Google introduced it’s funding 15 AI-powered initiatives, together with digital well being initiatives to enhance supplier expertise and affected person entry to care, through its dedication to advancing the United Nations Sustainable Growth Objectives.
Every challenge obtained $3 million in technical help, money assist and Google Cloud credit. A handful of initiatives obtained Google.org Fellowships, the place a group of Google staff works with a corporation professional bono full-time for as much as six months.
Of the 15 AI initiatives funded, the next eight digital well being endeavors have been awarded funding:
RAD-AID supplies low-source hospitals with an AI-enabled platform that helps triage sufferers, primarily concerning respiratory illness and breast most cancers. The platform additionally helps interpret X-rays and scans and supply check outcomes.
Wuqu’ Kawoq and secure+natal are collaborating to develop a machine learning-enabled toolkit to assist midwives in rural areas of Guatemala detect neonatal problems in real-time, comparable to poor fetal progress and fetal stress throughout supply. The toolkit will encompass an ultrasound and blood strain monitor related to at least one’s smartphone.
MATCH (Music Attuned Know-how – Care through eHealth) is a challenge constructed out of the College of Melbourne and CSIRO that mixes music and wearable sensor expertise to lower agitation in sufferers with dementia. Google’s grant will assist the group develop the sensor expertise and AI-enabled adaptive music system.
Makerere AI Lab will develop a 3D printed adapter that processes pictures utilizing AI and is appropriate with a telephone or microscope. The purpose is to assist suppliers in Uganda diagnose sufferers with sicknesses, comparable to tuberculosis, malaria and most cancers, in low- and middle-income nations the place lab technicians are scarce.
IDinsight with Attain Digital Well being developed a pure language-enabled question-answering service for expectant moms in South Africa, which supplies solutions to inquiries and important well being data.
Causal Foundry seeks to develop a smartphone-based device that makes use of machine studying to assist group well being suppliers in Sub-Saharan Africa handle affected person data and habits modifications associated to being pregnant and childbirth.
Jacaranda Well being delivers an SMS-based digital well being platform that solutions questions for expectant moms in Sub-Saharan Africa. The platform supplies behavioral nudges and features a pure language-powered helpdesk that helps triage sufferers and connects them to human brokers. The funding will probably be used to refine the machine studying mannequin inside the platform.
The College of Surrey and Signapse will use generative AI to translate on-line and offline textual content in actual time for deaf folks within the U.S. and U.Okay. and supply photorealistic movies in signal language, allowing extra accessible entry to healthcare and different data.
THE LARGER TREND
Google has its personal machine studying expertise, dubbed Med-PaLM 2, aimed toward bettering healthcare data entry. Med-PaLM 2 makes use of the tech firm’s giant language mannequin to reply medical questions.

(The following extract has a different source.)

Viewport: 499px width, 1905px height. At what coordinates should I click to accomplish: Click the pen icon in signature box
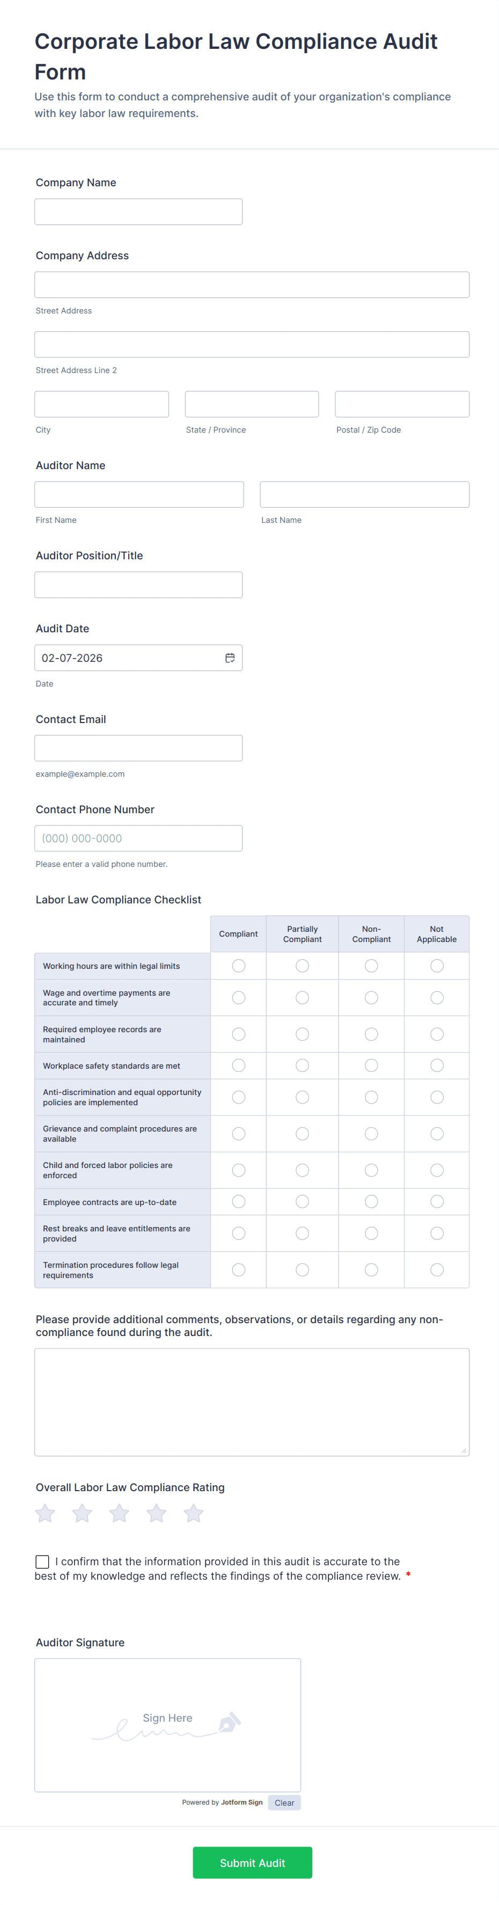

In March, Med-PaLM 2 was examined on U.S. Medical Licensing Examination-style questions and carried out at an “skilled” test-taker stage with 85%+ accuracy. It additionally obtained a passing rating on the MedMCQA dataset, a multiple-choice dataset designed to handle real-world medical entrance examination questions.
One month later, Google introduced it could make Med-PaLM 2 out there to pick Google Cloud prospects to discover use instances, share suggestions and for restricted testing.
The corporate additionally introduced a brand new AI-enabled Claims Acceleration Suite, created to assist with the method of prior authorization and claims processing of medical health insurance. The Suite converts unstructured knowledge (datasets not organized in a pre-defined method) into structured knowledge (datasets extremely organized and simply decipherable).
In July, a research carried out by Google researchers and printed in Nature revealed that Med-PaLM supplied long-form solutions aligned with scientific consensus on 92.6% of questions submitted, which aligns with clinician-generated solutions at 92.9%.